Les Français n’arrivent pas à se débarrasser de la mentalité de colonisateur
Boumediene, Mitterrand, Olof Palme et les révoltes arabes sont les sujets sur lesquels est revenu l’ancien ministre des Affaires étrangères, Ahmed Taleb Ibrahimi, dans un entretien accordé à El Khabar.
L’ancien ministre des Affaires étrangères, Ahmed Taleb Ibrahimi, a accordé un entretien à El Khabar. Il commence par dire que Roland Dumas, ancien ministre français des Affaires étrangères, a souvent parlé de lui d’une manière drôle dans ses Mémoires qu’il a publiés récemment. Il a évoqué son refus de se rendre au bâtiment du ministère français des Affaires étrangères à Paris ou à l’ambassade de France à Alger. Il a notamment écrit que le président Mitterrand lui avait révélé que Taleb Ibrahimi «ne nous aime pas». Taleb Ibrahimi estime que les Français n’arrivent pas à se débarrasser de la mentalité de colonisateur. Il trouve également inconcevable qu’un responsable français refuse de serrer la main au ministre des Moudjahidine.
L’ancien ministre algérien des Affaires étrangères considère que l’Occident est fidèle à sa doctrine néocolonialiste qu’il appelle mondialisation ou Nouveau Moyen-Orient.
A propos des révoltes arabes, Taleb Ibrahimi estime qu’on assiste actuellement à des tentatives de les contenir par les Américains et par Israël. Le ministre est un fervent supporter du changement, mais il refuse que celui-ci soit récupéré par le néocolonialisme. «Quand je vois Bernard-Henri Lévy aux côtés des Libyens à Benghazi, je me demande à quoi cela rime», lâche-t-il. Il exprime son refus que le changement soit dicté de l’étranger. «Je considère que la souveraineté nationale est une notion sacrée», dit-il. Selon lui, c’est ce que ressentent les personnes qui ont vécu le colonialisme en ajoutant que le responsable algérien a toujours eu cette sensibilité sur cette question sachant qu’il a beaucoup souffert du colonialisme.
Dans l’entretien, le ministre aborde aussi la question de la repentance. «Durant les années 1970, nous n’avions pas l’idée de demander à la France de s’excuser pour ses crimes commis en Algérie.
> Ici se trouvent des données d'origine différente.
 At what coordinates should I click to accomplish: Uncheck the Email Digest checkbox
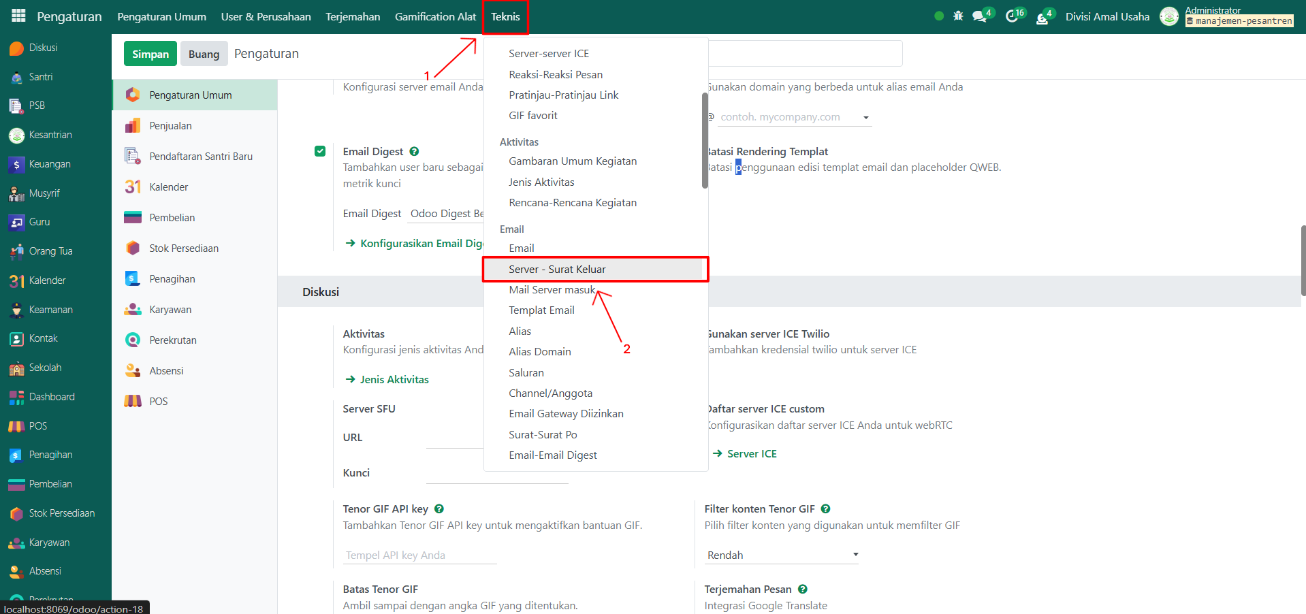(320, 152)
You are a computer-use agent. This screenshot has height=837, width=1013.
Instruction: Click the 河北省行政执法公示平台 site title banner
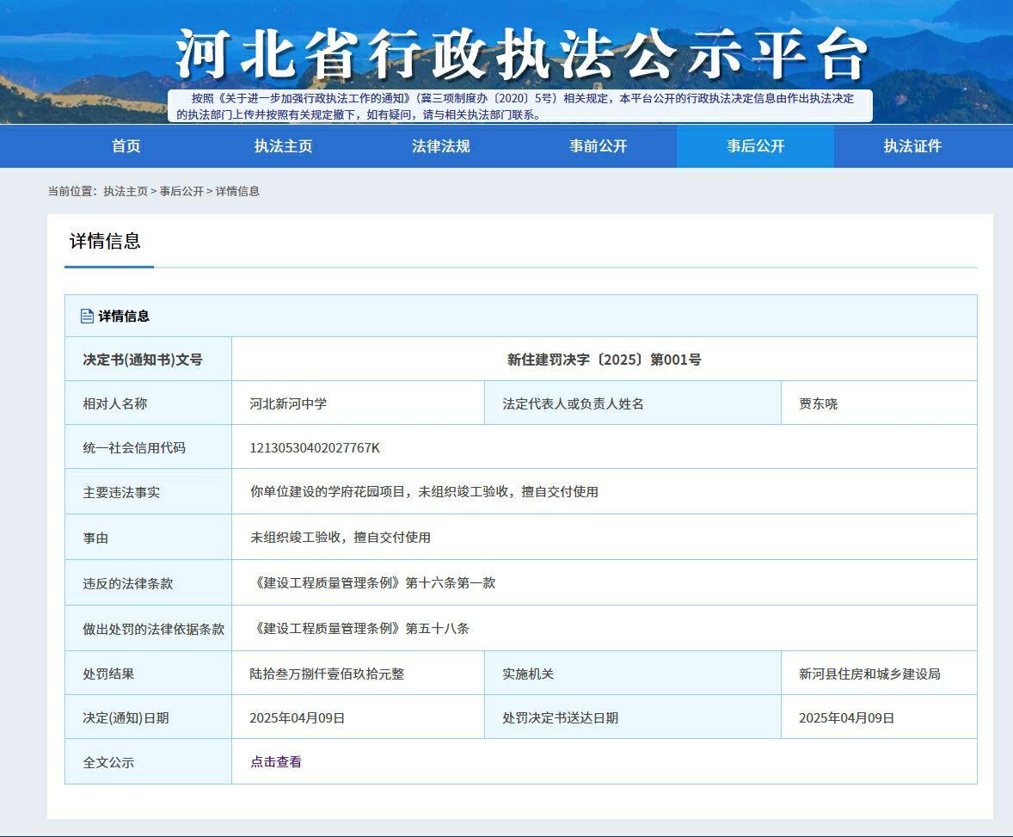point(520,53)

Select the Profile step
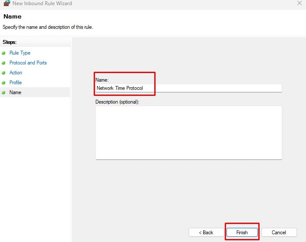15,83
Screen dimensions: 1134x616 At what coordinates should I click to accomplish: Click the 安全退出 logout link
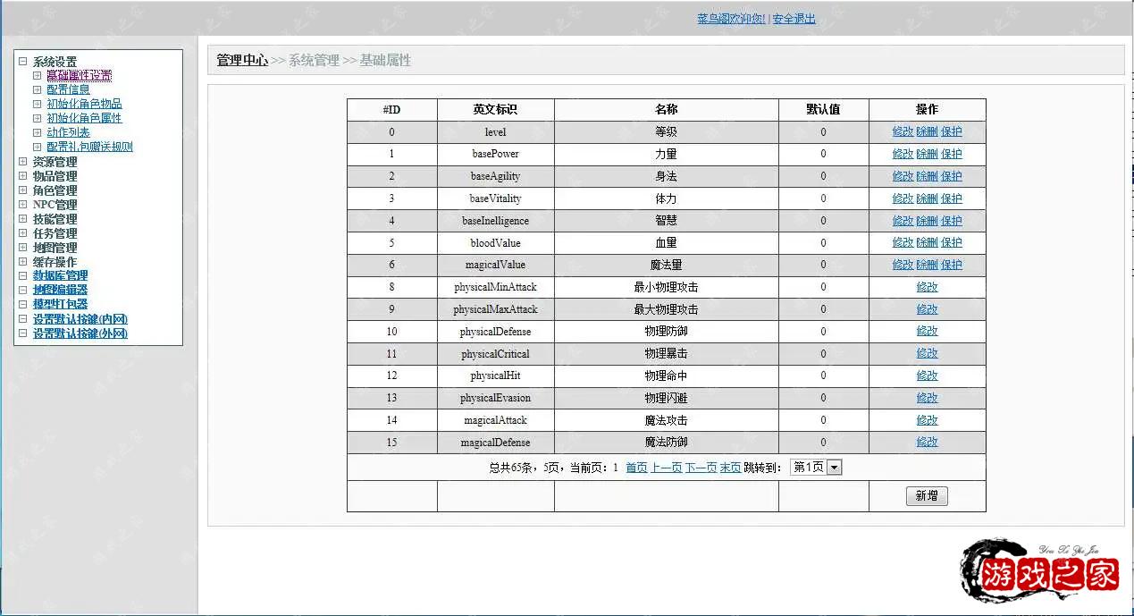[794, 19]
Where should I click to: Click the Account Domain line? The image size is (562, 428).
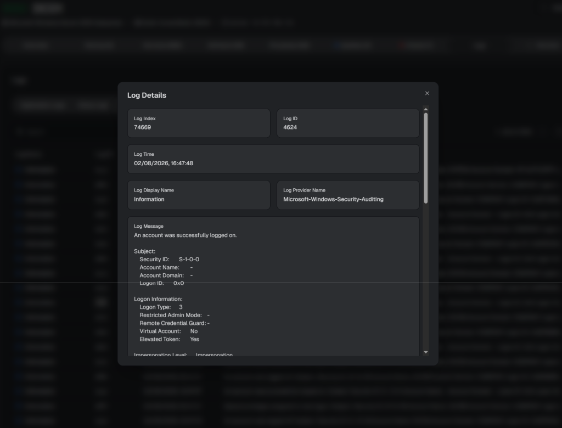click(x=166, y=275)
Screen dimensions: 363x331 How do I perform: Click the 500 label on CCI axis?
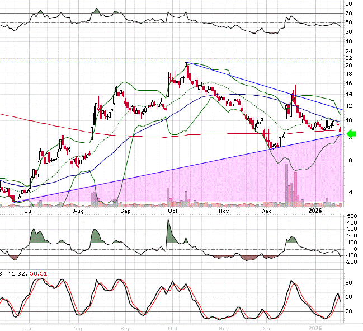tap(351, 216)
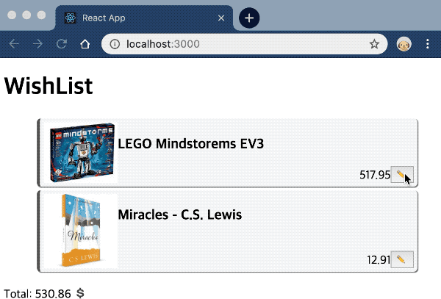Open the user profile avatar
Screen dimensions: 441x299
tap(404, 44)
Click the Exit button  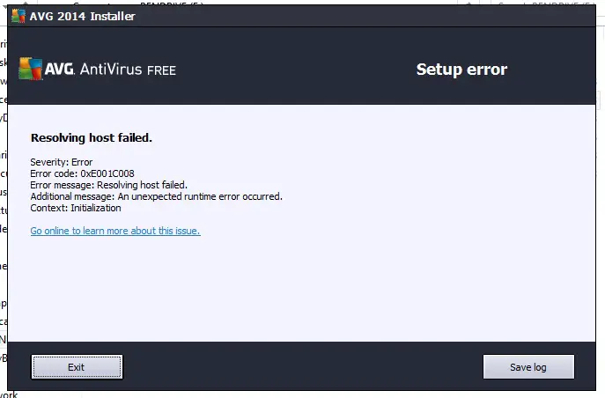77,367
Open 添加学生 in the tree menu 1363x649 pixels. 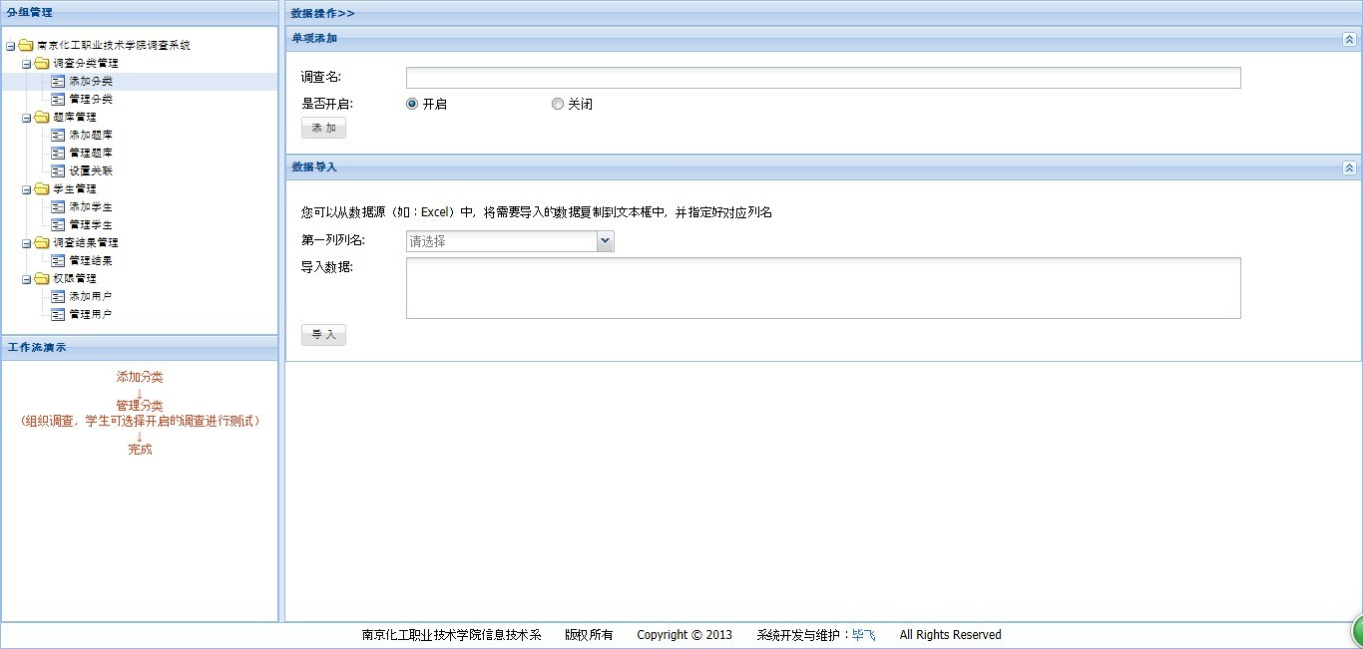tap(90, 206)
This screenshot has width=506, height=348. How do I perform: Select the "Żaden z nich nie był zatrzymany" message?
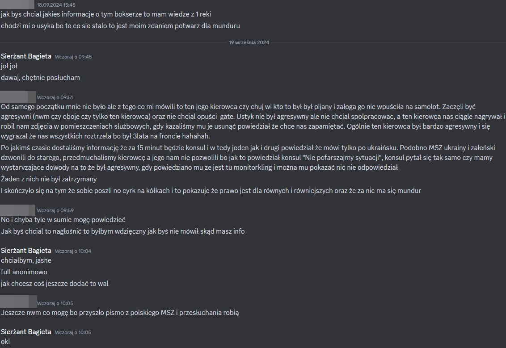coord(49,179)
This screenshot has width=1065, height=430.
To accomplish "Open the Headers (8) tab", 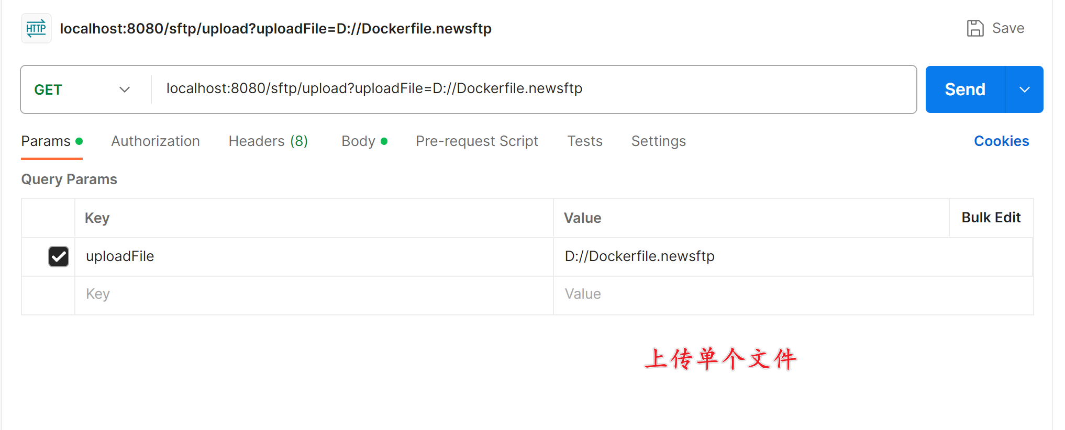I will click(268, 141).
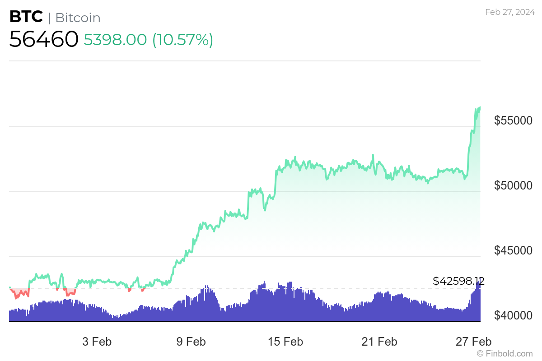Select the Bitcoin name label
This screenshot has height=361, width=542.
(x=78, y=18)
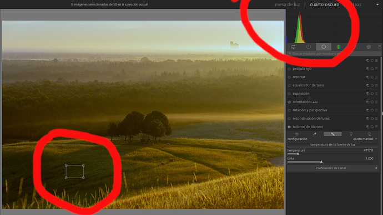383x215 pixels.
Task: Switch to the cuarto oscuro view
Action: coord(324,4)
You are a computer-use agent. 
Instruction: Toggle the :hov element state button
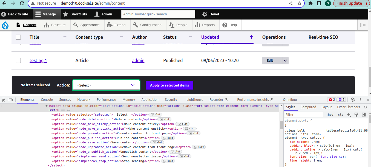[330, 115]
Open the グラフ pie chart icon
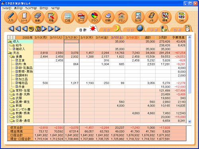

Nous préférions tourner cette page sans la déchirer. Parfois, je me dis que nous avons exagéré et nous l’avions tournée trop vite.» Résultat: «Les jeunes Algériens ont une vision positive de la France.» Il ne manque pas d’épingler Bernard Kouchner, ancien ministre français des Affaires étrangères.
Son affirmation selon laquelle «les relations entre l’Algérie et la France ne s’amélioreront qu’après dès le départ de la génération de la Révolution» est malvenue, selon l’ex-ministre des AE. «Tous ces comportements sont inadmissibles et nous devons nous souvenir de ce que la France a fait en Algérie, afin de ne pas oublier et pour que les jeunes d’aujourd’hui comprennent que tourner la page ne veut pas dire la déchirer», dit-il. Lorsqu’il parle de Boumediene, il axe surtout son intervention sur la relation avec les paysans et les intellectuels. Il évoque également l’assassinat d’Olef Palme, ancien Premier ministre suédois, qui serait peut-être dû au fait qu’il a rencontré Yasser Arafat à Alger, ce que les sionistes ne lui auraient pas pardonné.
Par ailleurs, les deux journalistes qui ont réalisé l’entretien ont longtemps exercé dans des domaines liés à la culture, il n’est pas étonnant que certaines de leurs questions se rapportent à ce secteur.
Ainsi, Hamid Abdelkader et Mohamed Beghali ont évoqué des écrivains comme Frantz Fanon.
Taleb Ibrahimi pense qu’il est l’un des penseurs qui ont rejoint la Révolution algérienne à laquelle il a donné beaucoup de choses. «Je pense que son idéologie sert toujours à combattre le néocolonialisme. Il fait partie de notre patrimoine historique, mais il ne faut pas que nous oublions nos penseurs», a-t-il averti. Taleb Ibrahimi parle aussi de son livre Dans les prisons algériennes.
Les idées exprimées dans le livre restent-elles valables pour faire face à la mondialisation? Il répond que ce sont des messages instantanés qui ont été écrits en prison et ne portent pas de messages philosophiques à l’instar des idées de Frantz Fanon, mais ils donnent une image sur les jeunes Algériens à l’époque et une idée de leur vision du colonialisme. «Aujourd’hui, les jeunes se précipitent pour gagner de l’argent et pour arriver au pouvoir», regrette-t-il.